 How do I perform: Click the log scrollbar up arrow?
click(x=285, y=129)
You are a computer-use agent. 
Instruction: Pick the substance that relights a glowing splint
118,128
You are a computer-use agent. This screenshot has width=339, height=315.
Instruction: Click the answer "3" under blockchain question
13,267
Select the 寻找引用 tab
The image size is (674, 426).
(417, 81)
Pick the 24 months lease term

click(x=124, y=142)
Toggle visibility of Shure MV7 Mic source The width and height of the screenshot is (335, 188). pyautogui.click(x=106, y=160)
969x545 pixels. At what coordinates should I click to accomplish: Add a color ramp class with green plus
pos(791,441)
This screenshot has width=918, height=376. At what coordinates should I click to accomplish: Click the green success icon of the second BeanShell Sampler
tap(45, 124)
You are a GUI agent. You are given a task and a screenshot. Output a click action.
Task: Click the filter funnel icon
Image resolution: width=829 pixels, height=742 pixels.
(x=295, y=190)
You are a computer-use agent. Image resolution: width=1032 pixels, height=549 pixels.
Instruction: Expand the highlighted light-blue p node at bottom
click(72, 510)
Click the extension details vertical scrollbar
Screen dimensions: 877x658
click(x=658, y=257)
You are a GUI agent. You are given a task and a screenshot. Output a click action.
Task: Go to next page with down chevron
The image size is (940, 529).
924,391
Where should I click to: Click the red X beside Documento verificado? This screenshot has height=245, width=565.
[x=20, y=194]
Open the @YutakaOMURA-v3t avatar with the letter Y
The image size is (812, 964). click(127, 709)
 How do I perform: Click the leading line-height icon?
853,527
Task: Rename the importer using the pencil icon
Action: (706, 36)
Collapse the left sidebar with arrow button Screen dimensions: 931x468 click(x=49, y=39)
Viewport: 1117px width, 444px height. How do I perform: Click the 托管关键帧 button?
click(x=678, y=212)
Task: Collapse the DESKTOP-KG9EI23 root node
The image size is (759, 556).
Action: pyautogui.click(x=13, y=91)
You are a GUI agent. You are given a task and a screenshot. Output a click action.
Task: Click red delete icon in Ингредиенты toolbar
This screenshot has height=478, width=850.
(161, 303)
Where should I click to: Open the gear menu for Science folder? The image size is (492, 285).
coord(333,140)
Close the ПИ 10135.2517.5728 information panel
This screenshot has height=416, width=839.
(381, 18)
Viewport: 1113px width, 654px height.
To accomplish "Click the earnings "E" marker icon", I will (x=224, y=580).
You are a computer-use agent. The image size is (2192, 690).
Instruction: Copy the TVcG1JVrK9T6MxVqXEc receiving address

▶ **WORK REQUEST**
Search the entries for the string "Collapse" and return each line where it turns up.

▶ **THE COMPLETED TASK**
Collapse the left sidebar with arrow button Screen dimensions: 931x468 click(x=49, y=39)
Task: Collapse the DESKTOP-KG9EI23 root node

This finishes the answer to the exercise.